In any real example like this, we would have to discuss how we intend to accelerate the starship to near light speed, from where we might obtain fuel, etc. For our thought experiment, however, we’ll just assume that somehow humans have developed the necessary technology to accomplish this. We will assume some time accelerating to speed, and finally some time decelerating back to normal speed, during which the traveling twin ages at approximately the same rate as his brother. Of course, during his time in the Sirius system he will also age at the same rate. But for the time spent near light speed both on the outbound and the return trips, the traveling twin’s time line will nearly stop. If we generously allow six months to accelerate and six months to decelerate on both the outbound and return legs, plus the year in the system, for three years the traveling twin will age at about the same rate as his brother back on Earth. If they really get close to light speed, the “subjective” time experienced by the traveling twin will be several weeks at most on each leg, say a month and a half out and the same back, for a total of three months, during which time the brother on Earth will age eight years for the outbound leg and another eight years for the return leg. Thus, upon the traveling twin’s arrival back on Earth, he will have aged three years and three months, while his twin brother will have aged nineteen years and three months.
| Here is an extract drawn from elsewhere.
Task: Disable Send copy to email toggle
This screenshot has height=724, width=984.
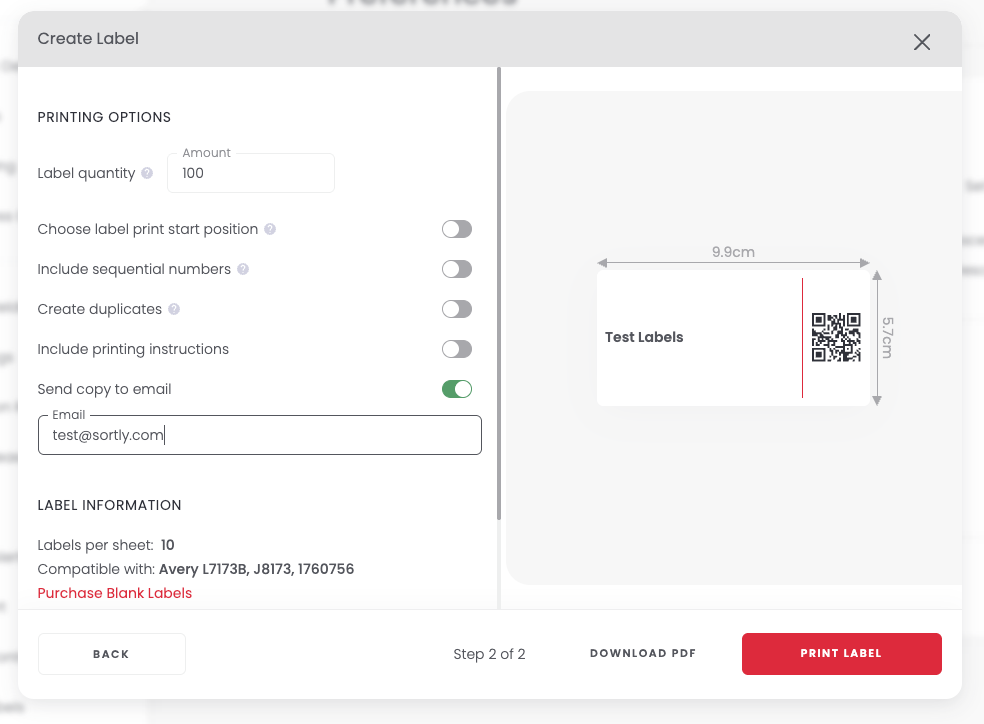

The implications of this very real phenomenon are astounding. Once you have accelerated to near light speed, the difference between “rest” time and “subjective” time reaches astonishing heights, so that—at least hypothetically—a traveler could cross a significant part of the known universe and return, having aged only several years, while millions or even billions of years would have passed back on Earth. To people on Earth or on any other planet for that matter, it would seem a form of time travel, but only moving forward. The traveler, on the other hand, would experience a normal “subjective” lifetime, but with each trip out and back, would leap into the future by an amount dependent upon how far and how fast the traveler went. This ultimately would develop into two entirely different societies. The one would consist of people living at “rest,” with respect to their universe, like we do today. The other would consist of people who continuously leaped forward in time. By properly calculating the jumps and intervals, they would be able to synchronize aging or catch up with another person, or fall behind, but all the while living a normal span of “subjective” life. Yet these people would appear as immortals to people trapped in the “rest-time” universe, since they would appear from time to time during a regular lifetime, without any apparent aging or other signs of time passing.
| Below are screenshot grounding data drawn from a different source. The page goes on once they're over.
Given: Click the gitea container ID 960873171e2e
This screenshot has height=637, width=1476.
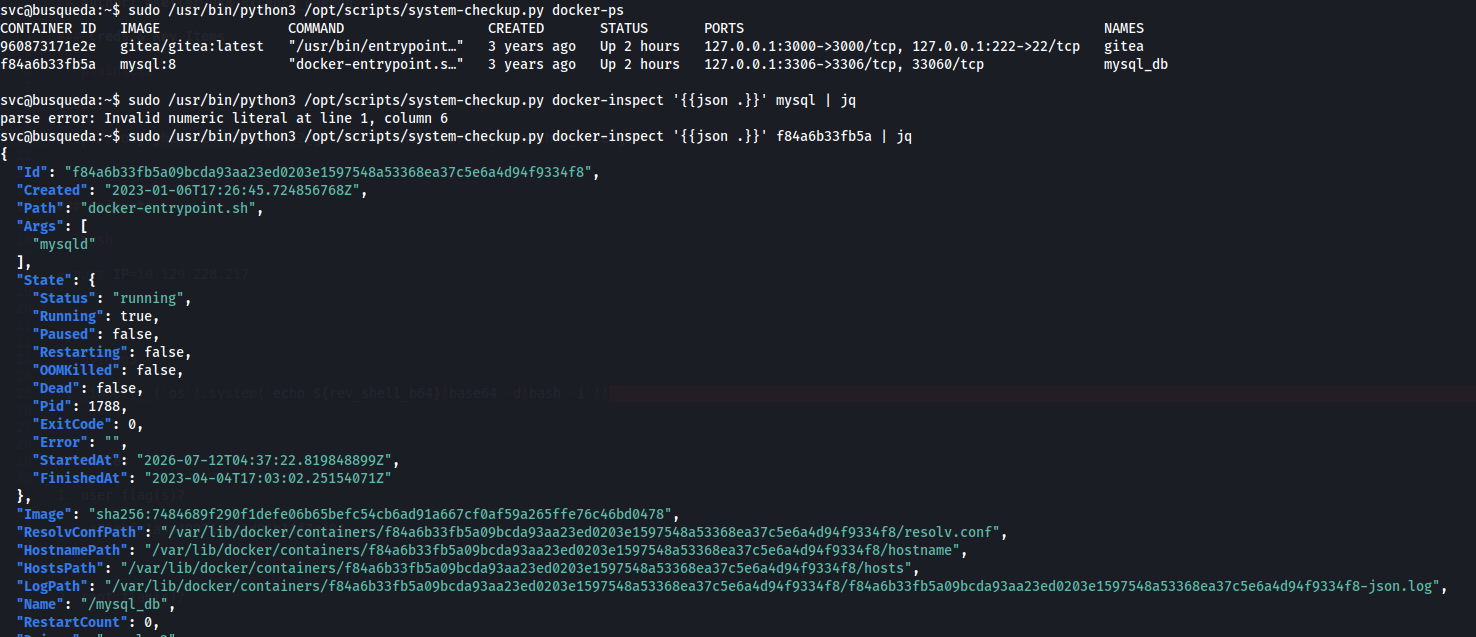Looking at the screenshot, I should click(48, 46).
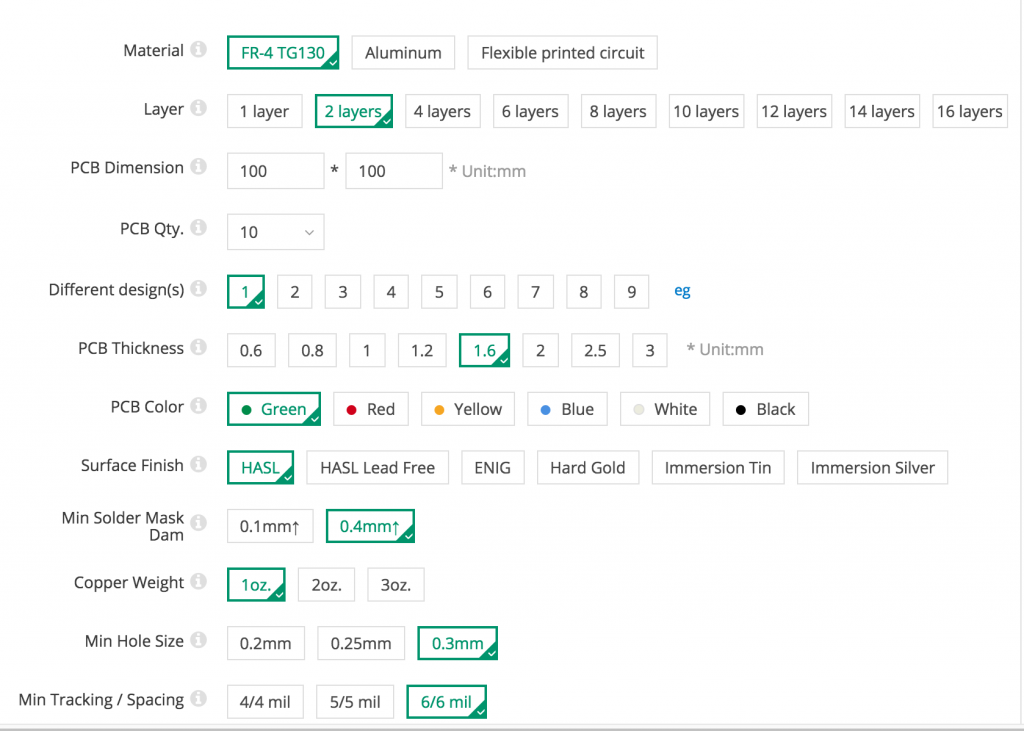Select ENIG surface finish

tap(492, 468)
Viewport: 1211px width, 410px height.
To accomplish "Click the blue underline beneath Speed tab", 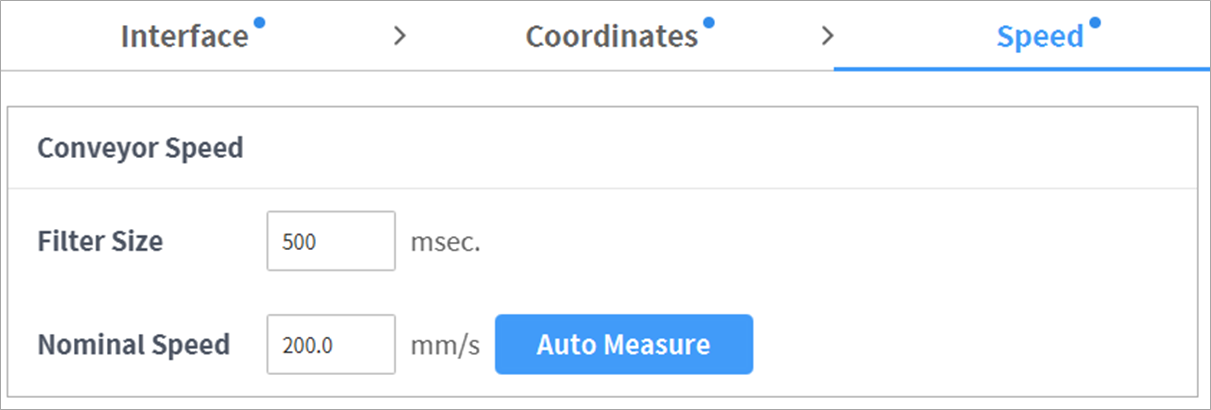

Each of these effects becomes more pronounced as the object’s speed approaches light speed. In fact, at light speed, an object’s mass becomes infinite, time stops, and it becomes infinitely thin — things which obviously cannot happen in any real universe. Hence, in the world in which we really live, nothing can exceed the speed of light — the cosmic speed limit.
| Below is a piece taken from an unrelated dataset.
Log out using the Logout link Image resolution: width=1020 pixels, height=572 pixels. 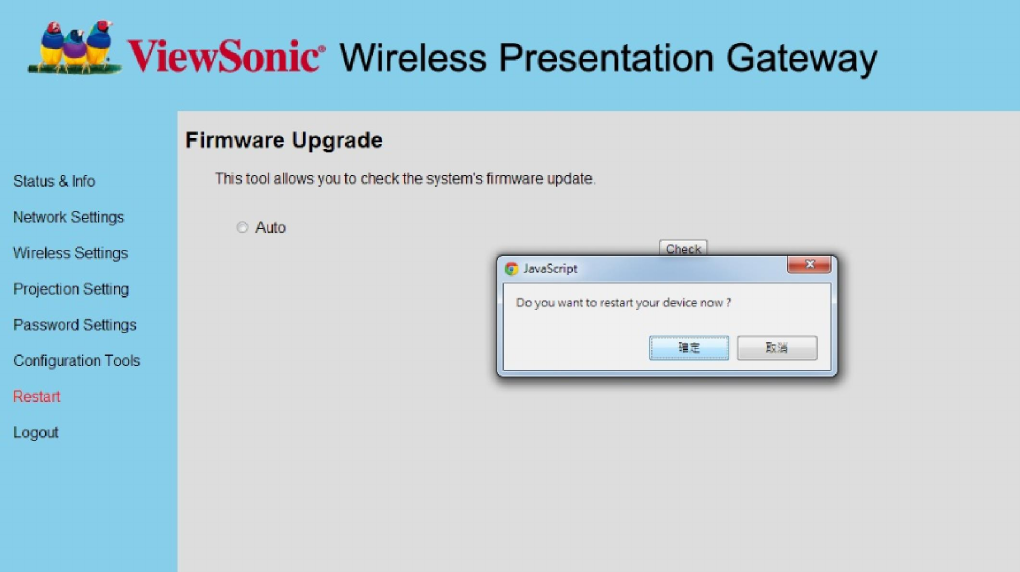coord(36,432)
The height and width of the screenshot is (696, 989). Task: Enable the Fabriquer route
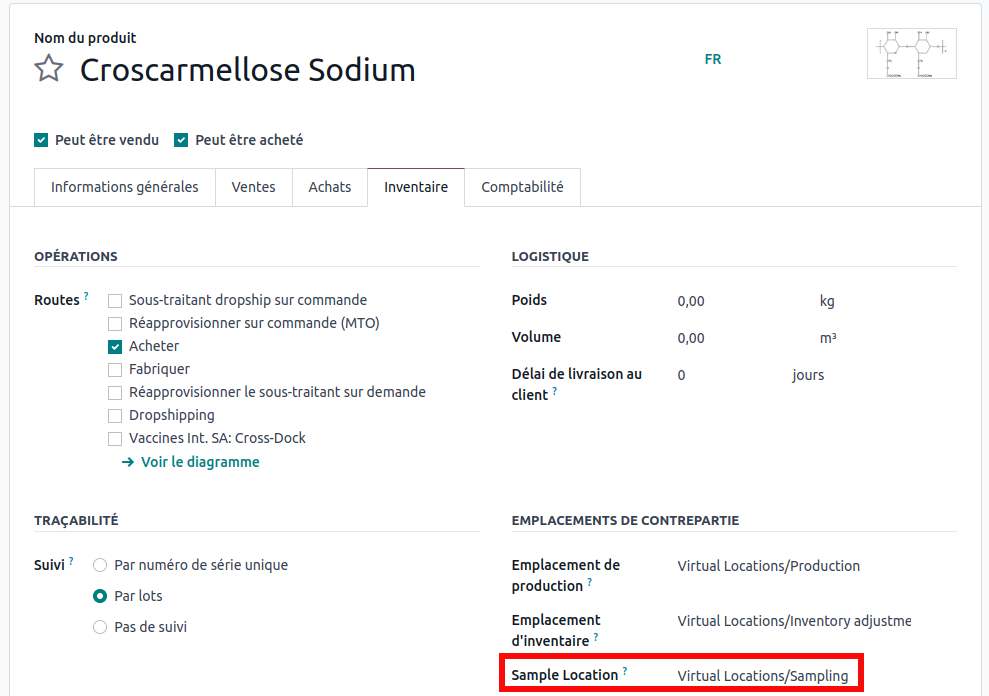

It may turn out that there is no way to bring about an acceleration to near light speed. If this turns out to be true, then our discussion becomes nothing more than a pleasant distraction. If, on the other hand, we eventually discover how to accelerate to near light speed and maintain ship’s integrity, and the million and one other things that will become necessary to accomplish this task, then we humans will be able to spread throughout the known universe. Who knows what we may discover; what we may become?